■ TEXT:
:::::

When it comes to studio monitoring headphones the focus tends to be on open or closed headphones. But semi-open headphones are a compelling alternative that can give you the benefits of both styles.
In this guide, we take a deeper look at the best semi-open headphones available today. But if you are in a hurry below are our top two picks before we take a closer look at the options.
AKG K240 MKII
Very neutral response for accurate sound delivery. Self-adjusting headband for high comfort and multiple cable options.
Beyerdynamic DT 880 Pro
Outstanding sound quality with fantastic balance. Super comfortable ear pads and dependable construction.
Detailed Headphone Review
The emphasis from many manufacturers is on open or closed options. But there are still plenty of high-quality semi-open options available. Below we take a look at the best semi-open headphones you can buy for your studio.
AKG K240 MKII Review
- Neutral Delivery – The K240 MKII stands out thanks to the impressive level of neutrality. From the low-end to the high-end these deliver an accurate representation of the source material.
- Comfortable Fit – The self-adjusting headband along with the ear padding delivers high comfort. These are also very lightweight making them great for long sessions in the studio.
- Good Build Quality – Despite a fairly conservative price, the K240 MKII is well built. Component quality is high from the frame to the drivers and the ear cups.
- Flexible Inclusions – Two included cables give you options to choose your preferred style. So does the spare set of velour ear pads.

:::::

■ MATERIAL FOR THE TASK:
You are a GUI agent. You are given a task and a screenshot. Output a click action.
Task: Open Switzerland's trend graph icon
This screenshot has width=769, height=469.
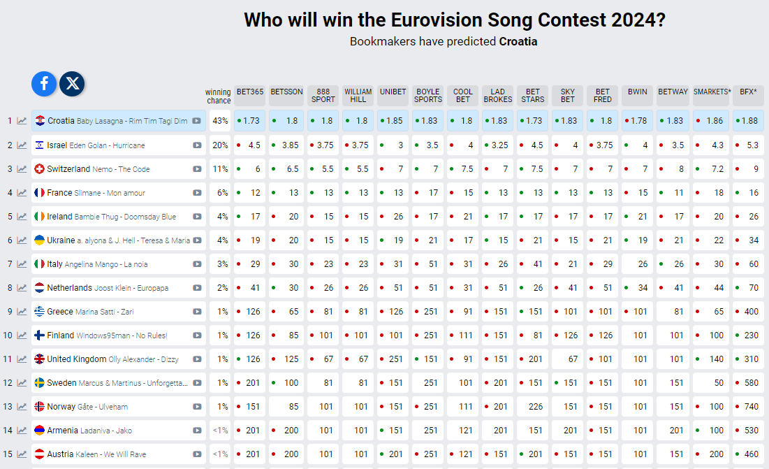point(22,169)
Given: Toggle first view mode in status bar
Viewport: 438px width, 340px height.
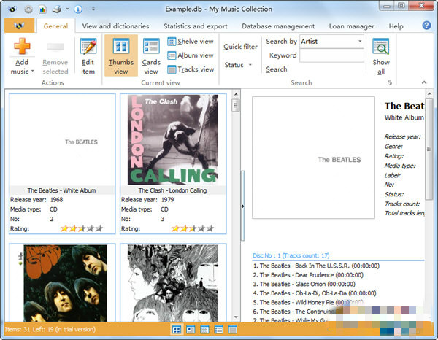Looking at the screenshot, I should click(177, 330).
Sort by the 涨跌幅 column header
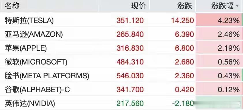This screenshot has height=110, width=243. coord(219,6)
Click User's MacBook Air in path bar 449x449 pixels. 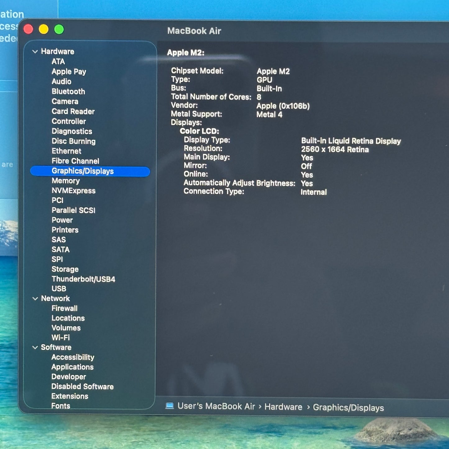pyautogui.click(x=216, y=406)
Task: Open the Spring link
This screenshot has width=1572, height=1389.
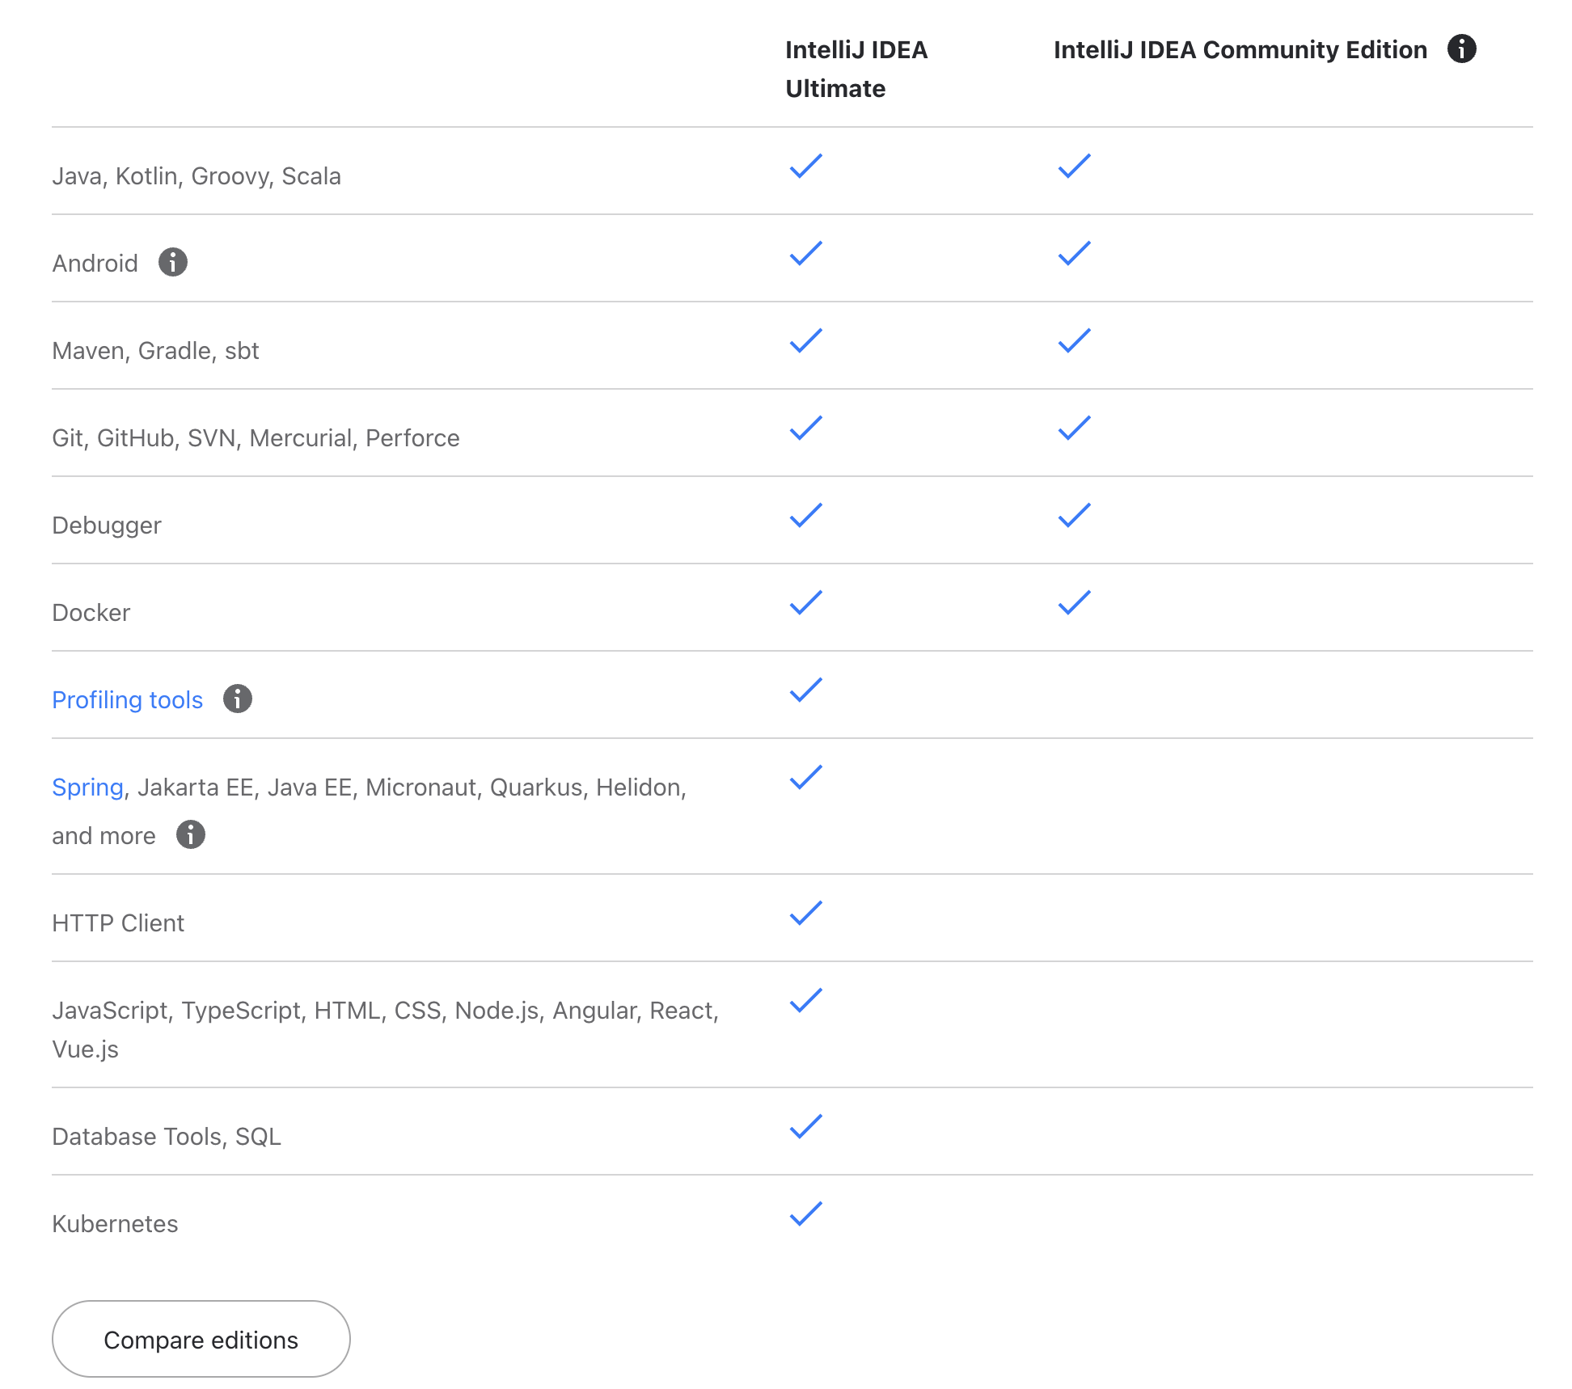Action: pyautogui.click(x=87, y=787)
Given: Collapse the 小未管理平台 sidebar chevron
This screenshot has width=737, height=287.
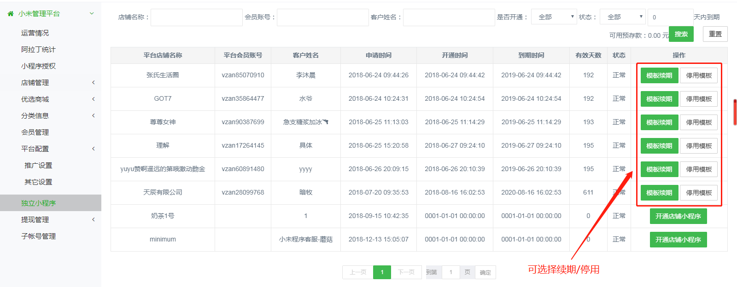Looking at the screenshot, I should tap(92, 14).
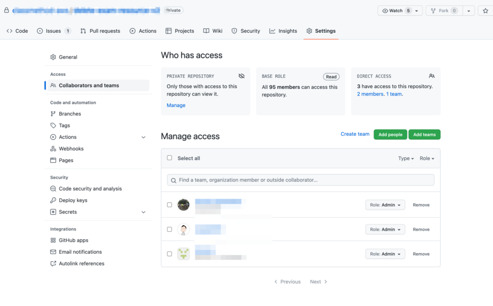This screenshot has height=306, width=493.
Task: Open the Webhooks settings section
Action: [70, 149]
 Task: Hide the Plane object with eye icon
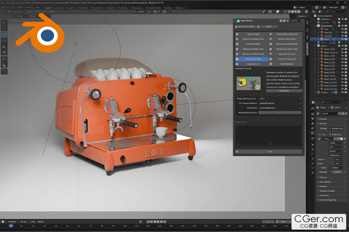click(342, 39)
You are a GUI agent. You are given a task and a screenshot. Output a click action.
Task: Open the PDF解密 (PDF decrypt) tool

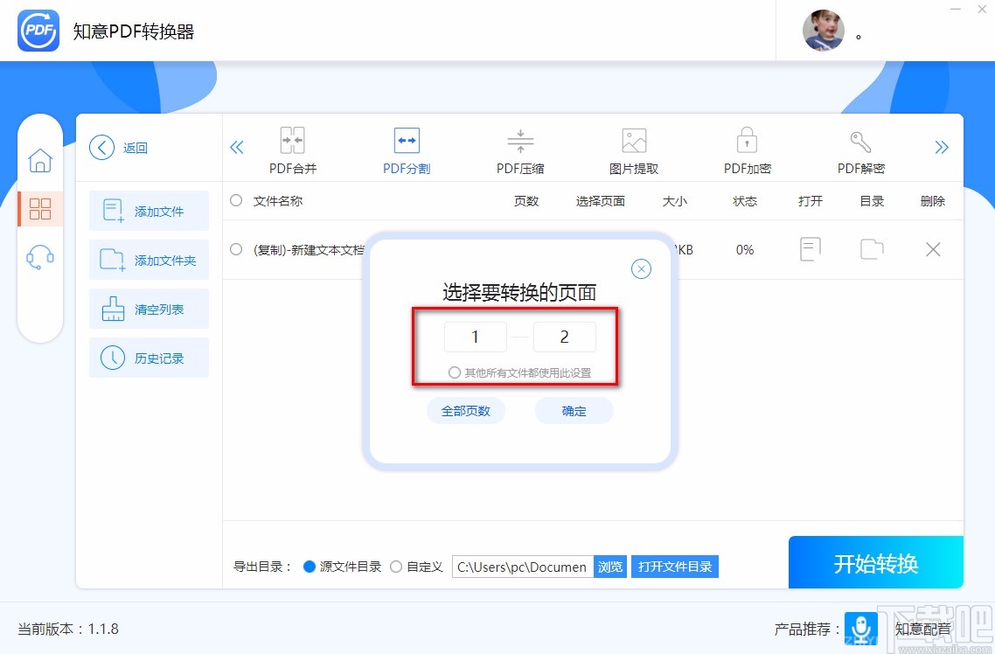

:::::

■ GOALS:
**1)** Retype the records from their first line through the line containing "point(22,169)", including both of those lines, and leave the pictures out.
**2)** Continue the guide to semi-open studio headphones from where it stops.
The headphone guide and the records have nothing to do with each other.

■ SOLVED PROBLEMS:
**1)**
You are a GUI agent. You are given a task and a screenshot. Output a click action.
Task: Open Switzerland's trend graph icon
This screenshot has width=769, height=469.
point(22,169)

**2)**
- Underwhelming Bass – The small 30mm driver doesn’t do a great job with bass response. If you work with bass-heavy music you may want to look at alternatives.
AKG is a well-established brand in the headphone space. They consistently produce high-quality headphones at a broad set of price points. The K240 MKII is another excellent example of their capabilities.
The star of the show is the neutral sound profile. Spending hours in the studio doing detailed work requires accuracy. In this area, the K240 MKII is among the best. Long sessions in the studio also demand comfort. Another area that these excel in.
The AKG K240 MKII also offers a smooth and restrained appearance. While a little large they don’t draw attention to themselves. A professional-looking pair of headphones. The low impedance rating also makes these a good option for lower-powered devices like smartphones.
With detachable cables and spare pads, these also offer great value for money. These are accurate, flexible, and dependable. One of the best semi-open headphones available and they should be high on your list of options.
Read our full AKG K240 MKII review for more detailed information.
AKG K240 MKII
Beyerdynamic DT 880 Pro Review
- Superb Sound Quality – The DT 880 Pro delivers sublime sonic performance. Exceptionally transparent and well-balanced. These are professional headphones tailor-made for serious mixing work.
- Durable Construction – Every part of these headphones features high-quality craftsmanship. Excellent materials that will ensure these headphones last you a long time.
- Relaxed Fit – Clamping force is minimal making these relaxed and comfortable. But the relaxed fit does result in not the best stability. Unless you bop your head a lot this shouldn’t be a big issue.
- Plush Earpads – Speaking of comfort the plush ear pads are fantastic. Super comfortable. The ear cups envelop your ears without excess pressure. Great for long sessions in the studio where comfort is paramount.
- A Bit Bright – The top-end of the DT 880 Pro is a little sharp. This can lead to ear fatigue if you listen to a lot of music with a pronounced top-end.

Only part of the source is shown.